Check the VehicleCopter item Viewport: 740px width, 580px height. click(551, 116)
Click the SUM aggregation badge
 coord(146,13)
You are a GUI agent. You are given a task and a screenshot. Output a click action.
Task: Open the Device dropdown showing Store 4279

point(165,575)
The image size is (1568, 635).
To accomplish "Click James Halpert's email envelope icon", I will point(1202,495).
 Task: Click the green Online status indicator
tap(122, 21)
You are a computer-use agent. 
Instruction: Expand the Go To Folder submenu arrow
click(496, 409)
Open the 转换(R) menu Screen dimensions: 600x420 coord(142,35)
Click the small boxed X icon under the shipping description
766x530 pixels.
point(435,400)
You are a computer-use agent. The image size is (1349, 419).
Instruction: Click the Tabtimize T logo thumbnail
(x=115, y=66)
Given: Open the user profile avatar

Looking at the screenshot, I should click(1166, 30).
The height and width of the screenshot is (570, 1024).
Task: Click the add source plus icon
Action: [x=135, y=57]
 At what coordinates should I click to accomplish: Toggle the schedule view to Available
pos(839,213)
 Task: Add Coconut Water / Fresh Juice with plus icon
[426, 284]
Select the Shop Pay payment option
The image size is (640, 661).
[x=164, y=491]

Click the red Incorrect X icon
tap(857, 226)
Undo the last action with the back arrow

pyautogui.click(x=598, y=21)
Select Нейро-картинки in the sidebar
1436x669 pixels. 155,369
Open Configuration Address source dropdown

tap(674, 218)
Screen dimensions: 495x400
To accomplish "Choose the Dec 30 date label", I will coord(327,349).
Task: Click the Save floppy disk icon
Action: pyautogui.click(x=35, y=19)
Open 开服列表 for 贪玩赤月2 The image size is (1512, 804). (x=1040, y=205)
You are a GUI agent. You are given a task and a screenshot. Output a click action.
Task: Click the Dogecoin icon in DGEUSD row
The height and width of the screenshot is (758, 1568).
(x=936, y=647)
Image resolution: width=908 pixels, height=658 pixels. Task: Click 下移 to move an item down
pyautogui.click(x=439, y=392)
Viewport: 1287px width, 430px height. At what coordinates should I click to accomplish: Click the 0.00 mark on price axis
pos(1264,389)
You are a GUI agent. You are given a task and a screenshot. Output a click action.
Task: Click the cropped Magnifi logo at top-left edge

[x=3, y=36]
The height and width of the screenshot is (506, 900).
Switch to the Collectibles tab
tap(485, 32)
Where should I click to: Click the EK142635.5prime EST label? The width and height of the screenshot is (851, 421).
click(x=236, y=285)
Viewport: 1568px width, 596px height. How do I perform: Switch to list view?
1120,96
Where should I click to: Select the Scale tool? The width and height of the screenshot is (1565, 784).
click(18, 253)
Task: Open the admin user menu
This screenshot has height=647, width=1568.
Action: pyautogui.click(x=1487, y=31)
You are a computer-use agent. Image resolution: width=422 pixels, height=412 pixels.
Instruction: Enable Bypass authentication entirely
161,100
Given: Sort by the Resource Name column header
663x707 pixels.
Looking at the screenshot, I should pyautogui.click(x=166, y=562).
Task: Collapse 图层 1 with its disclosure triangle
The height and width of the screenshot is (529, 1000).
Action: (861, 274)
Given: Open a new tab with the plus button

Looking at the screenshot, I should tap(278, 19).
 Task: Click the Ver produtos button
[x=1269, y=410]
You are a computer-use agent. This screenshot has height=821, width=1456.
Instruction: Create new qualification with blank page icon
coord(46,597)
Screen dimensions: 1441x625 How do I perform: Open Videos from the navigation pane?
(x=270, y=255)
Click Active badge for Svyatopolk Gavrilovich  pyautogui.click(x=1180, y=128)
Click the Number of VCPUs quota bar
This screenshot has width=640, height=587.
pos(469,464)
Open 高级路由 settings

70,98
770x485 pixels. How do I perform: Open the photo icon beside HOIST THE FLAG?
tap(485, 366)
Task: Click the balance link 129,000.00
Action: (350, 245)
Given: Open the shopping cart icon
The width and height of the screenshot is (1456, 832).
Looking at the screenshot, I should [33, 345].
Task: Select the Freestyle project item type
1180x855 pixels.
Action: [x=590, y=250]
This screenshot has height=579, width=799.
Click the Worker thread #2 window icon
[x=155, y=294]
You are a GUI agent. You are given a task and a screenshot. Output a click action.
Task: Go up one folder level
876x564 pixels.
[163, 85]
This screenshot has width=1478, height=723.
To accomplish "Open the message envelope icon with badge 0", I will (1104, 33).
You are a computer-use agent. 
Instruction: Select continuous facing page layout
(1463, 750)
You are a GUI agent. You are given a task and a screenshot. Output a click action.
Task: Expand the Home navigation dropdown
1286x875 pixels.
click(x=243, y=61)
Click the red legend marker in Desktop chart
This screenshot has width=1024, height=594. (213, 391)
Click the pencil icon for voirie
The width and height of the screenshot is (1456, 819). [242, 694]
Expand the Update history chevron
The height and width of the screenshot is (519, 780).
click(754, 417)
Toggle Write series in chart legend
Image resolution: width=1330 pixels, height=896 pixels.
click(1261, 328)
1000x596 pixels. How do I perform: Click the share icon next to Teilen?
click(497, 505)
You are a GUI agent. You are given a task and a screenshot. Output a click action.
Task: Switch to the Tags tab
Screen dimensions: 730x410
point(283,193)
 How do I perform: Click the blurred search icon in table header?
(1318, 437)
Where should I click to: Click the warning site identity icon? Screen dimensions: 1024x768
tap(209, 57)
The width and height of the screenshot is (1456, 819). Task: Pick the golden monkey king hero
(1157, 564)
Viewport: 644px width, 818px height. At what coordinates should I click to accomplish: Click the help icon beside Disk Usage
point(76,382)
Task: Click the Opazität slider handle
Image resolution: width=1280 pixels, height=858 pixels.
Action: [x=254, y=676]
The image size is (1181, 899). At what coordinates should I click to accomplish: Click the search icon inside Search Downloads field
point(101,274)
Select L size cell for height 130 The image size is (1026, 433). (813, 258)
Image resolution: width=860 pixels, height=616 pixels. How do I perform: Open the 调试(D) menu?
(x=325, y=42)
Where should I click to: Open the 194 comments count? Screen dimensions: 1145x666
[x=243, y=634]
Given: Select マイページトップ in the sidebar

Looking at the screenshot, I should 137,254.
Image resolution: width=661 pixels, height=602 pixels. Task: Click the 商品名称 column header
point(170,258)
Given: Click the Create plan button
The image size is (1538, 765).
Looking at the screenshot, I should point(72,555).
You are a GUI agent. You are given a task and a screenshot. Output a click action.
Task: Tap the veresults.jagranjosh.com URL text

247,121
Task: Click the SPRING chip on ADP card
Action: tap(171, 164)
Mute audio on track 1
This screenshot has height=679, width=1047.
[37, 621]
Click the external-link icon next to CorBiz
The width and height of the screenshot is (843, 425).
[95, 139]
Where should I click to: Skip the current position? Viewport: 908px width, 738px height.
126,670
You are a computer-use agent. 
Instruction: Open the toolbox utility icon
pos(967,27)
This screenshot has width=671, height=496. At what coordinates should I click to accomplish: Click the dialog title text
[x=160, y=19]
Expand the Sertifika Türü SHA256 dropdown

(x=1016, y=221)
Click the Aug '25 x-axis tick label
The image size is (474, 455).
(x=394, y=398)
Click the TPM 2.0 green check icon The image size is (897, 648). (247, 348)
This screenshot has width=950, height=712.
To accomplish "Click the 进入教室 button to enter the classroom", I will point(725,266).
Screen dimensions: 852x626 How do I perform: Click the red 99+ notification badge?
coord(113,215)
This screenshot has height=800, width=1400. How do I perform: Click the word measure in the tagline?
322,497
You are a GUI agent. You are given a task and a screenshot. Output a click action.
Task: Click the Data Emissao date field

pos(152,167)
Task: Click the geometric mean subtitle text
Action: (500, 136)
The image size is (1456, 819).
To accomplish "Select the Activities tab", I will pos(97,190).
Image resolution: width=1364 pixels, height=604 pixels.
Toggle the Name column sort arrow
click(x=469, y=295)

#####

### WORK REQUEST
Return what is listed above, exactly and completely.

### OUTPUT OF THE EXERCISE
Check the VehicleCopter item Viewport: 740px width, 580px height. click(551, 116)
Click the SUM aggregation badge
 coord(146,13)
You are a GUI agent. You are given a task and a screenshot. Output a click action.
Task: Open the Device dropdown showing Store 4279

point(165,575)
The image size is (1568, 635).
To accomplish "Click James Halpert's email envelope icon", I will point(1202,495).
 Task: Click the green Online status indicator
tap(122, 21)
You are a computer-use agent. 
Instruction: Expand the Go To Folder submenu arrow
click(496, 409)
Open the 转换(R) menu Screen dimensions: 600x420 coord(142,35)
Click the small boxed X icon under the shipping description
766x530 pixels.
point(435,400)
You are a computer-use agent. The image size is (1349, 419).
Instruction: Click the Tabtimize T logo thumbnail
(x=115, y=66)
Given: Open the user profile avatar

Looking at the screenshot, I should click(1166, 30).
The height and width of the screenshot is (570, 1024).
Task: Click the add source plus icon
Action: [x=135, y=57]
 At what coordinates should I click to accomplish: Toggle the schedule view to Available
pos(839,213)
 Task: Add Coconut Water / Fresh Juice with plus icon
[426, 284]
Select the Shop Pay payment option
The image size is (640, 661).
[x=164, y=491]

Click the red Incorrect X icon
tap(857, 226)
Undo the last action with the back arrow

pyautogui.click(x=598, y=21)
Select Нейро-картинки in the sidebar
1436x669 pixels. 155,369
Open Configuration Address source dropdown

tap(674, 218)
Screen dimensions: 495x400
To accomplish "Choose the Dec 30 date label", I will coord(327,349).
Task: Click the Save floppy disk icon
Action: pyautogui.click(x=35, y=19)
Open 开服列表 for 贪玩赤月2 The image size is (1512, 804). (x=1040, y=205)
You are a GUI agent. You are given a task and a screenshot. Output a click action.
Task: Click the Dogecoin icon in DGEUSD row
The height and width of the screenshot is (758, 1568).
(x=936, y=647)
Image resolution: width=908 pixels, height=658 pixels. Task: Click 下移 to move an item down
pyautogui.click(x=439, y=392)
Viewport: 1287px width, 430px height. At what coordinates should I click to accomplish: Click the 0.00 mark on price axis
pos(1264,389)
You are a GUI agent. You are given a task and a screenshot. Output a click action.
Task: Click the cropped Magnifi logo at top-left edge

[x=3, y=36]
The height and width of the screenshot is (506, 900).
Switch to the Collectibles tab
tap(485, 32)
Where should I click to: Click the EK142635.5prime EST label? The width and height of the screenshot is (851, 421).
click(x=236, y=285)
Viewport: 1568px width, 596px height. How do I perform: Switch to list view?
1120,96
Where should I click to: Select the Scale tool? The width and height of the screenshot is (1565, 784).
click(18, 253)
Task: Open the admin user menu
This screenshot has height=647, width=1568.
Action: pyautogui.click(x=1487, y=31)
You are a computer-use agent. Image resolution: width=422 pixels, height=412 pixels.
Instruction: Enable Bypass authentication entirely
161,100
Given: Sort by the Resource Name column header
663x707 pixels.
Looking at the screenshot, I should pyautogui.click(x=166, y=562).
Task: Collapse 图层 1 with its disclosure triangle
The height and width of the screenshot is (529, 1000).
Action: (861, 274)
Given: Open a new tab with the plus button

Looking at the screenshot, I should tap(278, 19).
 Task: Click the Ver produtos button
[x=1269, y=410]
You are a computer-use agent. This screenshot has height=821, width=1456.
Instruction: Create new qualification with blank page icon
coord(46,597)
Screen dimensions: 1441x625 How do I perform: Open Videos from the navigation pane?
(x=270, y=255)
Click Active badge for Svyatopolk Gavrilovich  pyautogui.click(x=1180, y=128)
Click the Number of VCPUs quota bar
This screenshot has width=640, height=587.
pos(469,464)
Open 高级路由 settings

70,98
770x485 pixels. How do I perform: Open the photo icon beside HOIST THE FLAG?
tap(485, 366)
Task: Click the balance link 129,000.00
Action: (350, 245)
Given: Open the shopping cart icon
The width and height of the screenshot is (1456, 832).
Looking at the screenshot, I should [33, 345].
Task: Select the Freestyle project item type
1180x855 pixels.
Action: [x=590, y=250]
This screenshot has height=579, width=799.
Click the Worker thread #2 window icon
[x=155, y=294]
You are a GUI agent. You are given a task and a screenshot. Output a click action.
Task: Go up one folder level
876x564 pixels.
[163, 85]
This screenshot has width=1478, height=723.
To accomplish "Open the message envelope icon with badge 0", I will (1104, 33).
You are a computer-use agent. 
Instruction: Select continuous facing page layout
(1463, 750)
You are a GUI agent. You are given a task and a screenshot. Output a click action.
Task: Expand the Home navigation dropdown
1286x875 pixels.
click(x=243, y=61)
Click the red legend marker in Desktop chart
This screenshot has width=1024, height=594. (213, 391)
Click the pencil icon for voirie
The width and height of the screenshot is (1456, 819). [242, 694]
Expand the Update history chevron
The height and width of the screenshot is (519, 780).
click(754, 417)
Toggle Write series in chart legend
Image resolution: width=1330 pixels, height=896 pixels.
click(1261, 328)
1000x596 pixels. How do I perform: Click the share icon next to Teilen?
click(497, 505)
You are a GUI agent. You are given a task and a screenshot. Output a click action.
Task: Switch to the Tags tab
Screen dimensions: 730x410
point(283,193)
 How do I perform: Click the blurred search icon in table header?
(1318, 437)
Where should I click to: Click the warning site identity icon? Screen dimensions: 1024x768
tap(209, 57)
The width and height of the screenshot is (1456, 819). Task: Pick the golden monkey king hero
(1157, 564)
Viewport: 644px width, 818px height. At what coordinates should I click to accomplish: Click the help icon beside Disk Usage
point(76,382)
Task: Click the Opazität slider handle
Image resolution: width=1280 pixels, height=858 pixels.
Action: [x=254, y=676]
The image size is (1181, 899). At what coordinates should I click to accomplish: Click the search icon inside Search Downloads field
point(101,274)
Select L size cell for height 130 The image size is (1026, 433). (813, 258)
Image resolution: width=860 pixels, height=616 pixels. How do I perform: Open the 调试(D) menu?
(x=325, y=42)
Where should I click to: Open the 194 comments count? Screen dimensions: 1145x666
[x=243, y=634]
Given: Select マイページトップ in the sidebar

Looking at the screenshot, I should 137,254.
Image resolution: width=661 pixels, height=602 pixels. Task: Click the 商品名称 column header
point(170,258)
Given: Click the Create plan button
The image size is (1538, 765).
Looking at the screenshot, I should point(72,555).
You are a GUI agent. You are given a task and a screenshot. Output a click action.
Task: Tap the veresults.jagranjosh.com URL text

247,121
Task: Click the SPRING chip on ADP card
Action: tap(171, 164)
Mute audio on track 1
This screenshot has height=679, width=1047.
[37, 621]
Click the external-link icon next to CorBiz
The width and height of the screenshot is (843, 425).
[95, 139]
Where should I click to: Skip the current position? Viewport: 908px width, 738px height.
126,670
You are a computer-use agent. 
Instruction: Open the toolbox utility icon
pos(967,27)
This screenshot has width=671, height=496. At what coordinates should I click to accomplish: Click the dialog title text
[x=160, y=19]
Expand the Sertifika Türü SHA256 dropdown

(x=1016, y=221)
Click the Aug '25 x-axis tick label
The image size is (474, 455).
(x=394, y=398)
Click the TPM 2.0 green check icon The image size is (897, 648). (247, 348)
This screenshot has width=950, height=712.
To accomplish "Click the 进入教室 button to enter the classroom", I will point(725,266).
Screen dimensions: 852x626 How do I perform: Click the red 99+ notification badge?
coord(113,215)
This screenshot has height=800, width=1400. How do I perform: Click the word measure in the tagline?
322,497
You are a GUI agent. You are given a task and a screenshot. Output a click action.
Task: Click the Data Emissao date field

pos(152,167)
Task: Click the geometric mean subtitle text
Action: (500, 136)
The image size is (1456, 819).
To accomplish "Select the Activities tab", I will pos(97,190).
Image resolution: width=1364 pixels, height=604 pixels.
Toggle the Name column sort arrow
click(x=469, y=295)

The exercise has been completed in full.